- _Work to complete_
Exactly the lines from the beginning of the material to the line with "This screenshot has width=917, height=688." are to be repeated, both ends included.

- _Exercise data_
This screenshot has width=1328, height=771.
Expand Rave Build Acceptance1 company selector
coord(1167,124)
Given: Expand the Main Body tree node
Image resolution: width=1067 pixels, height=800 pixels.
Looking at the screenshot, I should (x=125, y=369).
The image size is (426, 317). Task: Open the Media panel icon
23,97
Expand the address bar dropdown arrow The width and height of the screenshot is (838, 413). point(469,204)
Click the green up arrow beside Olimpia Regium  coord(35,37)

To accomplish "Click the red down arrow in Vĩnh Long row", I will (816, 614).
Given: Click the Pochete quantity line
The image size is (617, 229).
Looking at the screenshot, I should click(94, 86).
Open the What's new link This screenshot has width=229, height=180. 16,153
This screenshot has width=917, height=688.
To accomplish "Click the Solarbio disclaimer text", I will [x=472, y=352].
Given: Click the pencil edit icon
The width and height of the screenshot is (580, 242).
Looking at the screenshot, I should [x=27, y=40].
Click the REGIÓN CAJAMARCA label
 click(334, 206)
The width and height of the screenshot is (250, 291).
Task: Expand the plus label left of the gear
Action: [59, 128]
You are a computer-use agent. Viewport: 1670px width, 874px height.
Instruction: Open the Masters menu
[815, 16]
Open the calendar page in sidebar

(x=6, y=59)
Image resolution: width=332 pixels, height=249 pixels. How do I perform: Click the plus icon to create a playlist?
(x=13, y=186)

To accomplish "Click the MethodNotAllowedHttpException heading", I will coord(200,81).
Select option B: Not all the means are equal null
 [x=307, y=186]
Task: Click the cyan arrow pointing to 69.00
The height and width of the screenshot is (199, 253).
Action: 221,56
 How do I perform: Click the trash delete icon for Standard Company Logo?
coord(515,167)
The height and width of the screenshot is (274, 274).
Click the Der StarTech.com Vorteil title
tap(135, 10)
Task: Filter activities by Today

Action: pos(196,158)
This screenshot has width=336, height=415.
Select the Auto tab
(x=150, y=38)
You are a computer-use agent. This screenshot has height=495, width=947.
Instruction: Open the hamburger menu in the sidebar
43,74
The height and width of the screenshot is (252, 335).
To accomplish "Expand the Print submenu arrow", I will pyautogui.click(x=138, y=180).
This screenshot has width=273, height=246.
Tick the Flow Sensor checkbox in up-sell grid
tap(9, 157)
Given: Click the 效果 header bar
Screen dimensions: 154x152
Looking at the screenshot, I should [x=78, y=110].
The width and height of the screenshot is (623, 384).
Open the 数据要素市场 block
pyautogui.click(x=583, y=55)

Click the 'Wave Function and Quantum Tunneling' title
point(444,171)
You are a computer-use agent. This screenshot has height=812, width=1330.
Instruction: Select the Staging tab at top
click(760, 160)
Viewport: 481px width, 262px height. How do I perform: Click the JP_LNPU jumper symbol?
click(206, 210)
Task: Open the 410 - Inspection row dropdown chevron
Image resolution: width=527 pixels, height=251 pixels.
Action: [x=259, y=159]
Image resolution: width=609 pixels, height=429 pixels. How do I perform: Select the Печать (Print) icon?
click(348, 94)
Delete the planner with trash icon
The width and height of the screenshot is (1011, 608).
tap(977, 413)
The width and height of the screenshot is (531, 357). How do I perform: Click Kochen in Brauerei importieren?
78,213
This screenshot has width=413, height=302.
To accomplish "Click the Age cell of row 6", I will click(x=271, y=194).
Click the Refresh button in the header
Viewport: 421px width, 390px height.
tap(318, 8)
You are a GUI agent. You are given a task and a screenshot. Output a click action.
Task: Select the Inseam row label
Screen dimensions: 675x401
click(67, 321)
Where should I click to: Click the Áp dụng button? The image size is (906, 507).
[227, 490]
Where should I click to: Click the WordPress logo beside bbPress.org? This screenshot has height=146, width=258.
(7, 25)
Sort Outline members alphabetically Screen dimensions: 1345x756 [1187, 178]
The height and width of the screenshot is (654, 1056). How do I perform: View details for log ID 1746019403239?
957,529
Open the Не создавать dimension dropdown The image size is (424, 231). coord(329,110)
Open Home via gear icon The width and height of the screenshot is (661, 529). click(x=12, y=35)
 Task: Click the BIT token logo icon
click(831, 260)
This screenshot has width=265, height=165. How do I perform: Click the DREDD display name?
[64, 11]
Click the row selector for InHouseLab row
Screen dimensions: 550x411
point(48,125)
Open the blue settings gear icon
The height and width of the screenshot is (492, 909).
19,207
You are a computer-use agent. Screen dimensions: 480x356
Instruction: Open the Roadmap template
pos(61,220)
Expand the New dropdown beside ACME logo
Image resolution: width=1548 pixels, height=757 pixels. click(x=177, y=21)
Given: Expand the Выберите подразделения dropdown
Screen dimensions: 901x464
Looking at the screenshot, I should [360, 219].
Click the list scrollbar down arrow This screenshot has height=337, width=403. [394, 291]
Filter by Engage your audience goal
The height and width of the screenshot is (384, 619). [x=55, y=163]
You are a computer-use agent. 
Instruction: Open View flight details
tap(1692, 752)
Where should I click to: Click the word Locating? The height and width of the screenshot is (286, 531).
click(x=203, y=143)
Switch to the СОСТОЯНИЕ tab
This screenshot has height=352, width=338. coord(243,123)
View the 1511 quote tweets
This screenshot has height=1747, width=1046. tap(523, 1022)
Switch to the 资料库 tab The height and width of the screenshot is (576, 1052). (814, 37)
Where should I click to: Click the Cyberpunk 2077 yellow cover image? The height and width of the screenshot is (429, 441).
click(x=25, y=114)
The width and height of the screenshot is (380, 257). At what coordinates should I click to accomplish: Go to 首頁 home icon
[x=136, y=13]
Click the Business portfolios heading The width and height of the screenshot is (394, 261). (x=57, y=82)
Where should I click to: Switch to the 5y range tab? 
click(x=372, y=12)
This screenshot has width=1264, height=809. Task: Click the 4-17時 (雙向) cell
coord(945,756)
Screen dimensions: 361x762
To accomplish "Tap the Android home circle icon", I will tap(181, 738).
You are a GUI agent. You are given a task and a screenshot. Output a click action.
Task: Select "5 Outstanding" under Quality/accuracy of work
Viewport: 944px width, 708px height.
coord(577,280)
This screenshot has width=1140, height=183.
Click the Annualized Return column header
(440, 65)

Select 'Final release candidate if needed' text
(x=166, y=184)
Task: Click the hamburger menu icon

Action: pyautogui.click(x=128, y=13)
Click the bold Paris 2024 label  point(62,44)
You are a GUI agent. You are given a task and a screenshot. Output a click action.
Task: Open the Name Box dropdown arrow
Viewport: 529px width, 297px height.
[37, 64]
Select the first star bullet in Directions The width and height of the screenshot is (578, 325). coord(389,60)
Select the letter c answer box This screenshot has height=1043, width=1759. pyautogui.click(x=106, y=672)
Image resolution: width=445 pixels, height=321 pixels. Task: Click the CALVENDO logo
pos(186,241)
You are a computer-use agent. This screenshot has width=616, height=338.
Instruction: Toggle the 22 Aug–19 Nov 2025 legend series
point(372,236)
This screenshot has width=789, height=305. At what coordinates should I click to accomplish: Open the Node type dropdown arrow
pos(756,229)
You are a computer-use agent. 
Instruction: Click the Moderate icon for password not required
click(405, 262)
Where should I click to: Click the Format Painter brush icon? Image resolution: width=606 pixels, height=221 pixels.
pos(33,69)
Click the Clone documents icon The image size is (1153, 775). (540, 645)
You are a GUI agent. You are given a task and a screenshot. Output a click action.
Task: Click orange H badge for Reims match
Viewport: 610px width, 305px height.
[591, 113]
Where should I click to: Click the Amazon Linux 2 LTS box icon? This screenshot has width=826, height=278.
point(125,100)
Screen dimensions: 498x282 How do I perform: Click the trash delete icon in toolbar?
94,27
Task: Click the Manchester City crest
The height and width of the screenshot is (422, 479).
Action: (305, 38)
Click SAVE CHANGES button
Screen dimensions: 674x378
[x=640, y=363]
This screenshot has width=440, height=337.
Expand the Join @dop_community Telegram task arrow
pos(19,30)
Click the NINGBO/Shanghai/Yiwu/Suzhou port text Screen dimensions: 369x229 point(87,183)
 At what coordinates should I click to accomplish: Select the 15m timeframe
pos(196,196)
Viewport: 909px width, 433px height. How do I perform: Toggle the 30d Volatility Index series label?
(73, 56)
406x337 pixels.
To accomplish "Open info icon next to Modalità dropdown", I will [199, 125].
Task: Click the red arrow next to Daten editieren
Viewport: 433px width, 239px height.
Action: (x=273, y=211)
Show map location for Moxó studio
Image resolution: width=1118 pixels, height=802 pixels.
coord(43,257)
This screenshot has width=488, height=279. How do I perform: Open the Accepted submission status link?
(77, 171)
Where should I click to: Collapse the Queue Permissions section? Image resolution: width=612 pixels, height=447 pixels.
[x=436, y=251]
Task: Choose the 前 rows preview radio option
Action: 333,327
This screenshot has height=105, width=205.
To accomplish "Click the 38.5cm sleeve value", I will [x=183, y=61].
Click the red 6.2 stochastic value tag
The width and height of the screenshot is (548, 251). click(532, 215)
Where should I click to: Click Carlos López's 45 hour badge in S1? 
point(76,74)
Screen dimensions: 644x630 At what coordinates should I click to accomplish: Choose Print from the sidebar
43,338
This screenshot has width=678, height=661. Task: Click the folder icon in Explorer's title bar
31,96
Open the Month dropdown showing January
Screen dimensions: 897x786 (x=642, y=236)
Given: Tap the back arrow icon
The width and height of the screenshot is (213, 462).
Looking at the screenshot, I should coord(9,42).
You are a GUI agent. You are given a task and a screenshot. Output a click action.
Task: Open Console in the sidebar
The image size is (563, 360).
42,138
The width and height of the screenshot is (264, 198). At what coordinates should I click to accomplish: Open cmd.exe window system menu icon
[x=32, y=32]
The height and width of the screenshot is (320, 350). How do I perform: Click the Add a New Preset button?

- _Answer space_
This screenshot has width=1328, height=771.
Expand Rave Build Acceptance1 company selector
coord(1167,124)
Given: Expand the Main Body tree node
Image resolution: width=1067 pixels, height=800 pixels.
Looking at the screenshot, I should (x=125, y=369).
The image size is (426, 317). Task: Open the Media panel icon
23,97
Expand the address bar dropdown arrow The width and height of the screenshot is (838, 413). point(469,204)
Click the green up arrow beside Olimpia Regium  coord(35,37)

To accomplish "Click the red down arrow in Vĩnh Long row", I will (816, 614).
Given: Click the Pochete quantity line
The image size is (617, 229).
Looking at the screenshot, I should click(94, 86).
Open the What's new link This screenshot has width=229, height=180. 16,153
This screenshot has width=917, height=688.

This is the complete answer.